§ What you need to do
Reproduce, without any change, the span of lines from the opening of the records below to the line containing "This screenshot has height=544, width=960.", inclusive.

§ Data section
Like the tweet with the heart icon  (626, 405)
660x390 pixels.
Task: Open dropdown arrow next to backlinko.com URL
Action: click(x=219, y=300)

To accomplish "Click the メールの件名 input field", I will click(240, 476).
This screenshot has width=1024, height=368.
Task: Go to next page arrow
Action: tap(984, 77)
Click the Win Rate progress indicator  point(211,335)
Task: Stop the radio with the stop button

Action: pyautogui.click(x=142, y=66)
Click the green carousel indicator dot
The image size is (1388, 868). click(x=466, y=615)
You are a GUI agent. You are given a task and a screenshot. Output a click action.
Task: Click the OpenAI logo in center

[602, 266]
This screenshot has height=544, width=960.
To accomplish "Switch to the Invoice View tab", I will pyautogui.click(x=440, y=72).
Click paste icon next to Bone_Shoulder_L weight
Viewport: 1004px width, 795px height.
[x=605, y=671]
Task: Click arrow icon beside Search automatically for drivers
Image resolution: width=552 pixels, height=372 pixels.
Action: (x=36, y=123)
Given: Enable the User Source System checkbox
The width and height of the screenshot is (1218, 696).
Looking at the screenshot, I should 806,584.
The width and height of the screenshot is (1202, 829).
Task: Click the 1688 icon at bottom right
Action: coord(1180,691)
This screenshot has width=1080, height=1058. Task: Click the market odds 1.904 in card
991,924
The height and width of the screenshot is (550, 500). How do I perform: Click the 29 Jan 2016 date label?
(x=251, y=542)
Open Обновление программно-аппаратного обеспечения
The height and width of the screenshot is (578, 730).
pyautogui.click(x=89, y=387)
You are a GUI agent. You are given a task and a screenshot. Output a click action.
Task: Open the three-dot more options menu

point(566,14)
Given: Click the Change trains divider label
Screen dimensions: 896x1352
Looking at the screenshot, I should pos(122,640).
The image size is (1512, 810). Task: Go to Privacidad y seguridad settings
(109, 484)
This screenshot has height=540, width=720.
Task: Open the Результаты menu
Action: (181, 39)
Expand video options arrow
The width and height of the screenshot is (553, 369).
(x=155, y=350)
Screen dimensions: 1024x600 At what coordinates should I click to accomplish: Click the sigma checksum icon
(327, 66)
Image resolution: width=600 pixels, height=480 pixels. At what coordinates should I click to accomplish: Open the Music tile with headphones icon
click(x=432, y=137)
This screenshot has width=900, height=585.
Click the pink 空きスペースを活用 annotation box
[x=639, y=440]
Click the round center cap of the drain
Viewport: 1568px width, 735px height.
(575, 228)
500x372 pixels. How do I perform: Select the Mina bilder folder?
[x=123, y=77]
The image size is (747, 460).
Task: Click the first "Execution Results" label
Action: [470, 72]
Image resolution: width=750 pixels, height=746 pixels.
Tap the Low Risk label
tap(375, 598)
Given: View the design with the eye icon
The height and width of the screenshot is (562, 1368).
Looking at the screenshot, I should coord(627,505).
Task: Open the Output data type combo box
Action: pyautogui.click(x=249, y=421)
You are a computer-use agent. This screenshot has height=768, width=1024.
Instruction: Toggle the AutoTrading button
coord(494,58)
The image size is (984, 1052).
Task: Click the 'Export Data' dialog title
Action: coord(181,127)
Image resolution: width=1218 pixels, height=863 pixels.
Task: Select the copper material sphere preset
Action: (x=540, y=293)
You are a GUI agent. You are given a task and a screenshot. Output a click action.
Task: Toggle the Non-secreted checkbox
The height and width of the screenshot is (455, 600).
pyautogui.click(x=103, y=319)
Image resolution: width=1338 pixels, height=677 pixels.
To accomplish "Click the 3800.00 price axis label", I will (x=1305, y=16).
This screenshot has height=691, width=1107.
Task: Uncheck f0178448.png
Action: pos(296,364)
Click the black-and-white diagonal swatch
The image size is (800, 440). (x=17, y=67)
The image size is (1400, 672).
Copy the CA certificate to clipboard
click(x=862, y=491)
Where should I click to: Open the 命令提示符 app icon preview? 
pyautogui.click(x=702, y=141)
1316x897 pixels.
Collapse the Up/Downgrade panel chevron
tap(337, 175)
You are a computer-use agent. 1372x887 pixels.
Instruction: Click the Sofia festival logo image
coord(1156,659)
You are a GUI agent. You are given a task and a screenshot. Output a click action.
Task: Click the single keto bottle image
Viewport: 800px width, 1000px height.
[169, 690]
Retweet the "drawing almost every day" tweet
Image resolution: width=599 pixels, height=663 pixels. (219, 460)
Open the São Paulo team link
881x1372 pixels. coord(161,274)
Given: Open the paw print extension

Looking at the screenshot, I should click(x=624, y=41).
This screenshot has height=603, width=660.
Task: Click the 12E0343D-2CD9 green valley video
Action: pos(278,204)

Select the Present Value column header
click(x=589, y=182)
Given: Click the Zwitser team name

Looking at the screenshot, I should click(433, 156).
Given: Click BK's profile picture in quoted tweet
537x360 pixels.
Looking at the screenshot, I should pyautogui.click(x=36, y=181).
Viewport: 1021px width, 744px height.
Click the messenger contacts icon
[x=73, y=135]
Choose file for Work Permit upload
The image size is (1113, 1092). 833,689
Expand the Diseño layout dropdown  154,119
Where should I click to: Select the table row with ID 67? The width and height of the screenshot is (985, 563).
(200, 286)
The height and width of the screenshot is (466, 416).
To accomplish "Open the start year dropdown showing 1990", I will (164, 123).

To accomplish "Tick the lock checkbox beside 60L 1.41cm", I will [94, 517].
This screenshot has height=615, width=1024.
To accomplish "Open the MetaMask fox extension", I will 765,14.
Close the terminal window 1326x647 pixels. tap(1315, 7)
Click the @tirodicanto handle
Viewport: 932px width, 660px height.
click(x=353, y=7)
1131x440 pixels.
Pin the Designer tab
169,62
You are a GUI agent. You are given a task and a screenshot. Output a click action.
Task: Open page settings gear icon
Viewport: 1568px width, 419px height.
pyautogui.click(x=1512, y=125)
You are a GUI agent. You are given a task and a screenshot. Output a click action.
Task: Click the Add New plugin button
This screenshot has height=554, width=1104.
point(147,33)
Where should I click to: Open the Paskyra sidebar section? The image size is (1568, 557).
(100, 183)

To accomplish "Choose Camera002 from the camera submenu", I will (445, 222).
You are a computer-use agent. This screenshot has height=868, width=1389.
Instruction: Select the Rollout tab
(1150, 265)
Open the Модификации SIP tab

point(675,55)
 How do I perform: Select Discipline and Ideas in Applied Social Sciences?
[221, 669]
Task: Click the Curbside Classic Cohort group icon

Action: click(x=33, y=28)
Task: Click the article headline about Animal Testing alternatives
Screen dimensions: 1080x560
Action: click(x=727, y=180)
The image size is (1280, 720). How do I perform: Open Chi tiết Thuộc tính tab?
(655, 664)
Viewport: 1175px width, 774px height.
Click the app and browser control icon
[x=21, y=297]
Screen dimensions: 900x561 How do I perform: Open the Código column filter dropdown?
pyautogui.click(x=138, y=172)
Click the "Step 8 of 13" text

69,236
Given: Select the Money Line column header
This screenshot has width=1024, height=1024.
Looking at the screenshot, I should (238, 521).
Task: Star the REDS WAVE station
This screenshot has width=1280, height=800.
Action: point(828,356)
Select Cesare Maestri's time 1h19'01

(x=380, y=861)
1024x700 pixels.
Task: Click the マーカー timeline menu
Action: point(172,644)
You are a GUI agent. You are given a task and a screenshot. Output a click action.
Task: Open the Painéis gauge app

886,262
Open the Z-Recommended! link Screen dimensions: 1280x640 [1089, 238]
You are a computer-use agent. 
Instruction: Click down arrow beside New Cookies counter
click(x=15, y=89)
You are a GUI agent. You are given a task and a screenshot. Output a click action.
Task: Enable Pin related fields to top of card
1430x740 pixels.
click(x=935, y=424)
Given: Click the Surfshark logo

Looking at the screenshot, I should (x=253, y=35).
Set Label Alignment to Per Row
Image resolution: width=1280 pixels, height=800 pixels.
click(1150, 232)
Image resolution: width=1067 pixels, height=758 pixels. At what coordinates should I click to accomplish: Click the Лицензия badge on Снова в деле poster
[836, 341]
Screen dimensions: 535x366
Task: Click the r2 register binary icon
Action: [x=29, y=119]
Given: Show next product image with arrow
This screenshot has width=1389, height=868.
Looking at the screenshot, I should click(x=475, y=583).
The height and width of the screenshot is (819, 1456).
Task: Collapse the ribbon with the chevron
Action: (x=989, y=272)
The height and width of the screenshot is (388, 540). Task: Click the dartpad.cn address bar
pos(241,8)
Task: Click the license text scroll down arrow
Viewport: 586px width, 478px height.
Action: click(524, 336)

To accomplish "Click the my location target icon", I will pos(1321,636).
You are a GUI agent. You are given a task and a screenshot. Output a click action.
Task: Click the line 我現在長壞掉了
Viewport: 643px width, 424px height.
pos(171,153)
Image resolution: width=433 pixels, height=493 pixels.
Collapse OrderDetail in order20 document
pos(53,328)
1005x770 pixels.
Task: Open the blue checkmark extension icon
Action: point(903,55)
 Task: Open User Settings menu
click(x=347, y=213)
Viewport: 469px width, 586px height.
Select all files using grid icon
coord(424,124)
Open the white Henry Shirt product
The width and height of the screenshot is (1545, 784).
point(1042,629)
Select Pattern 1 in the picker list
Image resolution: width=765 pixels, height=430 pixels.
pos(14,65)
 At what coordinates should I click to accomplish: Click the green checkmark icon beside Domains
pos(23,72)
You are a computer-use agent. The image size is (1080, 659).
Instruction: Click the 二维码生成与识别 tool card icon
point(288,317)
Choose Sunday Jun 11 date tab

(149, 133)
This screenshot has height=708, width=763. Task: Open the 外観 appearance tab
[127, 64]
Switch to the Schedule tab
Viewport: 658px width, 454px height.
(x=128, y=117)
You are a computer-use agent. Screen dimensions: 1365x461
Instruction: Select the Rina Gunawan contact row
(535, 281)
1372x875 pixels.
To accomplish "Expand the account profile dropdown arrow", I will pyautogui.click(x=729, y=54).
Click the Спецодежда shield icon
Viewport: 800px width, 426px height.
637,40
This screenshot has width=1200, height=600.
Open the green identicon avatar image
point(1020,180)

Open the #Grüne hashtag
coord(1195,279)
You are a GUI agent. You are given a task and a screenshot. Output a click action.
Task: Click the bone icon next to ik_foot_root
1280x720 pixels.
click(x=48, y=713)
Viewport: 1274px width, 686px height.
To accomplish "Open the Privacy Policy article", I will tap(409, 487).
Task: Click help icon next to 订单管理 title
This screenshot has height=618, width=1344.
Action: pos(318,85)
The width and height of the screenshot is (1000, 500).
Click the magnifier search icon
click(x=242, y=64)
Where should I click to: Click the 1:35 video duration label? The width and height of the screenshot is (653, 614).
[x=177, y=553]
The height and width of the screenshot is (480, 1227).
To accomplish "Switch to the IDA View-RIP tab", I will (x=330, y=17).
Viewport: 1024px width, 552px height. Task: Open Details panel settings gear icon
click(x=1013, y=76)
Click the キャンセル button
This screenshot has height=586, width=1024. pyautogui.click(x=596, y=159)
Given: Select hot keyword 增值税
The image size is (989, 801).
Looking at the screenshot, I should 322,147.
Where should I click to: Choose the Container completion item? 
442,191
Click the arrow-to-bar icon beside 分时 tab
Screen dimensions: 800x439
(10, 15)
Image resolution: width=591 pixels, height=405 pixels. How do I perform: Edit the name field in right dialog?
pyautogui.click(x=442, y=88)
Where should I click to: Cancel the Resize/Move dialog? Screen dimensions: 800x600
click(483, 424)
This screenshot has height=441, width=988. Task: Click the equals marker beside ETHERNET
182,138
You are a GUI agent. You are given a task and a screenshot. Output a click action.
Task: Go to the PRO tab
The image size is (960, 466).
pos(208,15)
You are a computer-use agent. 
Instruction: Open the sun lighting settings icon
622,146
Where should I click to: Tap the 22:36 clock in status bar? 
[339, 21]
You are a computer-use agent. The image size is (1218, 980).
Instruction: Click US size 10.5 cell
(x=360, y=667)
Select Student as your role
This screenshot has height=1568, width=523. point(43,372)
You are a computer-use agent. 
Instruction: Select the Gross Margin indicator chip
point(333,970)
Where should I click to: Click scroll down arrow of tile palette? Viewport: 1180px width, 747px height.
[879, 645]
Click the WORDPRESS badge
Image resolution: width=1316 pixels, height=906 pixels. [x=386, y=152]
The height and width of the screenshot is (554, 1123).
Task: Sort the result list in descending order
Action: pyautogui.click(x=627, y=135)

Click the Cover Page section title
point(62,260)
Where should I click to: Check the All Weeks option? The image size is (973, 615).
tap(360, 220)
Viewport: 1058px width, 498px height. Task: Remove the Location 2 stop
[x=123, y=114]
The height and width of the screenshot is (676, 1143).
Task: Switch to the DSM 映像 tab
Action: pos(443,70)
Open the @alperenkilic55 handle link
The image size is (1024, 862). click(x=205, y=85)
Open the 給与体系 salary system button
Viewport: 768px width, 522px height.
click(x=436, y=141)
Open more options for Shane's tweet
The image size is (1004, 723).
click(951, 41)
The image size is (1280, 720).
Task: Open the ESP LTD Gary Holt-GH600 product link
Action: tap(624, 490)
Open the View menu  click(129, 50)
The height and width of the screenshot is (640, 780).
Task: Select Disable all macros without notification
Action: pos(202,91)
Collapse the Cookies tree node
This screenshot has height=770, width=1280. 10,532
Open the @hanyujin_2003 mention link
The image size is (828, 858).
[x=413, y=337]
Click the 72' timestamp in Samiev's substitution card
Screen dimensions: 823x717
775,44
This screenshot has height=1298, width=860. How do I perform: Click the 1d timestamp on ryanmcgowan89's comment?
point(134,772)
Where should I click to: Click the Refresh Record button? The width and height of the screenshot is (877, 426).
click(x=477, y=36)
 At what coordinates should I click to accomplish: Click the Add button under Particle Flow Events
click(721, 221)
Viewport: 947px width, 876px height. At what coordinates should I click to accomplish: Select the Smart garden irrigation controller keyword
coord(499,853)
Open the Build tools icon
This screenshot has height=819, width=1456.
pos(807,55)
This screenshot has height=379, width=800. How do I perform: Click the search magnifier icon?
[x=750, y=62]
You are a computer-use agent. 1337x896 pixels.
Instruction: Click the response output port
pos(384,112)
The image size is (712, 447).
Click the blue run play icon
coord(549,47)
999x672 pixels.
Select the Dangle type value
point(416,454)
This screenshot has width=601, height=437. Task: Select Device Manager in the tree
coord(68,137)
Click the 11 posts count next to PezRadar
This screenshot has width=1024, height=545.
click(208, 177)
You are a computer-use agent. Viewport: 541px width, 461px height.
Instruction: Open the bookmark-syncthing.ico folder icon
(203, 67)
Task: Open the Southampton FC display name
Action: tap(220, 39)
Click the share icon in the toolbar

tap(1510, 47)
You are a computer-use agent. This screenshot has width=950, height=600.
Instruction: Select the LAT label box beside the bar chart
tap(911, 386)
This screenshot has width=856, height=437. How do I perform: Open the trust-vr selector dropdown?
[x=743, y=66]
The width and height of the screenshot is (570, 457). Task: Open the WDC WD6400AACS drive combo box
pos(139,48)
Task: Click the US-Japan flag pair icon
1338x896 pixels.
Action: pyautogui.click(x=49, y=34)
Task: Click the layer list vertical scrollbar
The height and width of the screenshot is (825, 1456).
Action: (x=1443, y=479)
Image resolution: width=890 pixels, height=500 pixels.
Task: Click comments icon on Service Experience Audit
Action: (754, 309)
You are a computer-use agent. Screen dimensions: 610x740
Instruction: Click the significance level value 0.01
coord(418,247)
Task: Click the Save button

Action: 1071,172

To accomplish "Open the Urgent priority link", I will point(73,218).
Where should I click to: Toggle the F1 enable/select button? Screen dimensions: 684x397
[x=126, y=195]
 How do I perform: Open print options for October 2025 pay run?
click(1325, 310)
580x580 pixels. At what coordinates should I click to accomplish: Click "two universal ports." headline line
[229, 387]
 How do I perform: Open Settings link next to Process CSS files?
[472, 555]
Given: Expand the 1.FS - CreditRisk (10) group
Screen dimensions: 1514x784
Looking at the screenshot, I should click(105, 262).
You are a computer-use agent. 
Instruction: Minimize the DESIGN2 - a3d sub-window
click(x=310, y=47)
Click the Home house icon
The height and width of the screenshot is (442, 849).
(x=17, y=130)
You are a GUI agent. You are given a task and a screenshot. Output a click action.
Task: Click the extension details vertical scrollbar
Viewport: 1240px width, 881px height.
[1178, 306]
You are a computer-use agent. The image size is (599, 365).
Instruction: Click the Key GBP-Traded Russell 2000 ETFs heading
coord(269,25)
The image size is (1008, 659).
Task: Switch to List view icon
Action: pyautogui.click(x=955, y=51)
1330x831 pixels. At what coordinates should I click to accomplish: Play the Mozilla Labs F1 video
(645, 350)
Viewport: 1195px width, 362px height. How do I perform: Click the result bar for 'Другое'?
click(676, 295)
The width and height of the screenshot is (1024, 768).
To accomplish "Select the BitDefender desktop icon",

§ Result
Like the tweet with the heart icon  (626, 405)
660x390 pixels.
Task: Open dropdown arrow next to backlinko.com URL
Action: click(x=219, y=300)

To accomplish "Click the メールの件名 input field", I will click(240, 476).
This screenshot has width=1024, height=368.
Task: Go to next page arrow
Action: tap(984, 77)
Click the Win Rate progress indicator  point(211,335)
Task: Stop the radio with the stop button

Action: pyautogui.click(x=142, y=66)
Click the green carousel indicator dot
The image size is (1388, 868). click(x=466, y=615)
You are a GUI agent. You are given a task and a screenshot. Output a click action.
Task: Click the OpenAI logo in center

[602, 266]
This screenshot has height=544, width=960.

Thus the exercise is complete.